**Task directions:**
Reproduce word for word the part of the material below that opens with the line containing "Where should I click to: Activate" and closes with the line containing "coord(14,189)", including both of those lines.

[Start of Data records]

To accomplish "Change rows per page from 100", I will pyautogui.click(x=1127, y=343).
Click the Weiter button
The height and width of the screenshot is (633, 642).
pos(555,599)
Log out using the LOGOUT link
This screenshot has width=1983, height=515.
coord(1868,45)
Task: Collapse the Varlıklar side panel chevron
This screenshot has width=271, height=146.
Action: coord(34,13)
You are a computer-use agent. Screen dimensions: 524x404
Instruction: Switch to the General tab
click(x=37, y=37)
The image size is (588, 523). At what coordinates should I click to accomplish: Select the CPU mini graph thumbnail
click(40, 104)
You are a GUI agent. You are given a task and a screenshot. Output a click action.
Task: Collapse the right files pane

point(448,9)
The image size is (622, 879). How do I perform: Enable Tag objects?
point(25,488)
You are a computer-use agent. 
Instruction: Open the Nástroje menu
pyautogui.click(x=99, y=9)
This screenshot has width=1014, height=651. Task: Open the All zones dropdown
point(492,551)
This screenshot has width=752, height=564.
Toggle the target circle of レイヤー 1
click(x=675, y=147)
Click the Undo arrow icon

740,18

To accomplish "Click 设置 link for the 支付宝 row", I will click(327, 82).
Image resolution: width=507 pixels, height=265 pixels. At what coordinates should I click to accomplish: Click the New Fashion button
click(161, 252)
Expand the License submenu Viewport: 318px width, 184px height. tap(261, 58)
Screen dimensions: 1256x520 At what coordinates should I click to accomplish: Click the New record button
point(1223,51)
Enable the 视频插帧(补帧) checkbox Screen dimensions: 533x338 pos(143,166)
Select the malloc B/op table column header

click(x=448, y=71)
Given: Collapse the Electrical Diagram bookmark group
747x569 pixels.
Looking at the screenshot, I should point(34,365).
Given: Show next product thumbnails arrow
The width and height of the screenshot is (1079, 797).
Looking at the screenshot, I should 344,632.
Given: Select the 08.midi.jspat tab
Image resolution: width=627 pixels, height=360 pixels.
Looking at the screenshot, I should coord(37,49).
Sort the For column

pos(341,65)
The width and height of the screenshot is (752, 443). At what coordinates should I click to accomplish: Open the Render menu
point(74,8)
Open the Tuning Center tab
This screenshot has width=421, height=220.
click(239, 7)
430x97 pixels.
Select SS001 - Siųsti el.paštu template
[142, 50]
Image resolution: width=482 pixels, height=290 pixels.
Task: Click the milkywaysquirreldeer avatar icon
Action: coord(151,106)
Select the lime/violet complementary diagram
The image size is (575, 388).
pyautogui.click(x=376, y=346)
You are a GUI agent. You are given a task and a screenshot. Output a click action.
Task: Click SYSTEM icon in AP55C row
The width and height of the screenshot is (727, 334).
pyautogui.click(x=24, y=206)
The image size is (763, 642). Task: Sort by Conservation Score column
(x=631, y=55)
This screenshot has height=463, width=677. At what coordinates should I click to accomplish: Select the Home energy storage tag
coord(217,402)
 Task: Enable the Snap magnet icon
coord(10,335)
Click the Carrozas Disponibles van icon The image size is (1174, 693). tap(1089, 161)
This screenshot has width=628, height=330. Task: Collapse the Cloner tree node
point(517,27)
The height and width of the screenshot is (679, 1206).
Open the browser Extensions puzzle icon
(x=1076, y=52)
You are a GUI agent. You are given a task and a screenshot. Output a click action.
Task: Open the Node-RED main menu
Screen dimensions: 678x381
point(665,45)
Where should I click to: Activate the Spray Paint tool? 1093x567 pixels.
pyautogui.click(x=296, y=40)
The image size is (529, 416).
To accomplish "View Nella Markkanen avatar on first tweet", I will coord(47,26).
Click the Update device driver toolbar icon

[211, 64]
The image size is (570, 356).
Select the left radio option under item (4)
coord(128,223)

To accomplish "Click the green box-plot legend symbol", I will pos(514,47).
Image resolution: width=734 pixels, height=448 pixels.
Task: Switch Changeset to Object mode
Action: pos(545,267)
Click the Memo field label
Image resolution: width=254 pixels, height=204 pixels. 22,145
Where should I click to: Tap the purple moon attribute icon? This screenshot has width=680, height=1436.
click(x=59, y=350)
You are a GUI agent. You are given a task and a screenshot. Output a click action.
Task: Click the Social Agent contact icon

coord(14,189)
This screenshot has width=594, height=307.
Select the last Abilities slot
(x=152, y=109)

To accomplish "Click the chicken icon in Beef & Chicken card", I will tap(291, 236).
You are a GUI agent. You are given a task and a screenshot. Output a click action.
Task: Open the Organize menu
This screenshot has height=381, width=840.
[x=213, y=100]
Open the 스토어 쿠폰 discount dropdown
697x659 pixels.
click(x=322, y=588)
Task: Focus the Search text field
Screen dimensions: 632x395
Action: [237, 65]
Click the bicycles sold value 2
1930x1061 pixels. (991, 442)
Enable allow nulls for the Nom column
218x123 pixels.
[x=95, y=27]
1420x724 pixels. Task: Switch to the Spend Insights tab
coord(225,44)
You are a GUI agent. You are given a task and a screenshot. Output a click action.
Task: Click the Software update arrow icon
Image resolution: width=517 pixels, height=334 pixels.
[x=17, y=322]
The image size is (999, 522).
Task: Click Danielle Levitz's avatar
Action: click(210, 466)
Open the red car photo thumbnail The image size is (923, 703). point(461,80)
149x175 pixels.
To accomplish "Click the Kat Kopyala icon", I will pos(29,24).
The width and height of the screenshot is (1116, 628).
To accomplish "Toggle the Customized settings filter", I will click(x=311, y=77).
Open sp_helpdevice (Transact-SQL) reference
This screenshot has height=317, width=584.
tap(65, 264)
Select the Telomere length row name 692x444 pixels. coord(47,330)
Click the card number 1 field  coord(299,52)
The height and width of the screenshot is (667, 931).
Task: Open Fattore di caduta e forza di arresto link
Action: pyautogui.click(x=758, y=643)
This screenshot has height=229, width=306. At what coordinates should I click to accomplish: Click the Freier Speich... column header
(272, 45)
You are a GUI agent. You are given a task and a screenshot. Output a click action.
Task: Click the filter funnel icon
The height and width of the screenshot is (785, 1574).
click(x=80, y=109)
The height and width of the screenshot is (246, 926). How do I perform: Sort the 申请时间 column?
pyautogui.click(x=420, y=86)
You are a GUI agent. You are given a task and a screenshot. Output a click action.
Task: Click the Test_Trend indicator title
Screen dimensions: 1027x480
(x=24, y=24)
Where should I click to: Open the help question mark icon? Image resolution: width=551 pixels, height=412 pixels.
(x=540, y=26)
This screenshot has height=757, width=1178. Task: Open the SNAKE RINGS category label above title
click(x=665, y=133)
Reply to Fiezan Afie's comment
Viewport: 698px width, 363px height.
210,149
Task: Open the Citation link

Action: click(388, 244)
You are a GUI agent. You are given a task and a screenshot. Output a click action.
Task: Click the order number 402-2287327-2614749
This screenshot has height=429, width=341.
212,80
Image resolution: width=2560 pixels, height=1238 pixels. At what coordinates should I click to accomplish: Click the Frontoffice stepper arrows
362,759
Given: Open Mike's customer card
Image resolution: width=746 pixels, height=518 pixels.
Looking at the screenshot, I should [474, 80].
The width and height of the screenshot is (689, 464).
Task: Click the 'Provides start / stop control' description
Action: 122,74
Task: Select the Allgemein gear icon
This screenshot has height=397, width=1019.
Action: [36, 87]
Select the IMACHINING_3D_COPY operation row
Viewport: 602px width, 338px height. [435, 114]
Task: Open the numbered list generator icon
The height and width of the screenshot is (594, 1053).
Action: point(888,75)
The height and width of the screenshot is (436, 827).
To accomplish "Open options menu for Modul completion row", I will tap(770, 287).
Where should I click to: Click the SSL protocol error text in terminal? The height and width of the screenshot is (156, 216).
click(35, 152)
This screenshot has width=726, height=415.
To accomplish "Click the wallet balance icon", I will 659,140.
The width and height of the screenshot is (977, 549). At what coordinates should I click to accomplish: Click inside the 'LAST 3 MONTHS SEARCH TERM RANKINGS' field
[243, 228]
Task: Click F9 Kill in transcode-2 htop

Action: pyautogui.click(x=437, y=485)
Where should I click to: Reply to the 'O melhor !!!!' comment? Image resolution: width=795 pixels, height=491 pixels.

[End of Data records]

**Finished answer:**
Where should I click to: Activate the Spray Paint tool? 1093x567 pixels.
pyautogui.click(x=296, y=40)
The image size is (529, 416).
To accomplish "View Nella Markkanen avatar on first tweet", I will coord(47,26).
Click the Update device driver toolbar icon

[211, 64]
The image size is (570, 356).
Select the left radio option under item (4)
coord(128,223)

To accomplish "Click the green box-plot legend symbol", I will pos(514,47).
Image resolution: width=734 pixels, height=448 pixels.
Task: Switch Changeset to Object mode
Action: pos(545,267)
Click the Memo field label
Image resolution: width=254 pixels, height=204 pixels. 22,145
Where should I click to: Tap the purple moon attribute icon? This screenshot has width=680, height=1436.
click(x=59, y=350)
You are a GUI agent. You are given a task and a screenshot. Output a click action.
Task: Click the Social Agent contact icon

coord(14,189)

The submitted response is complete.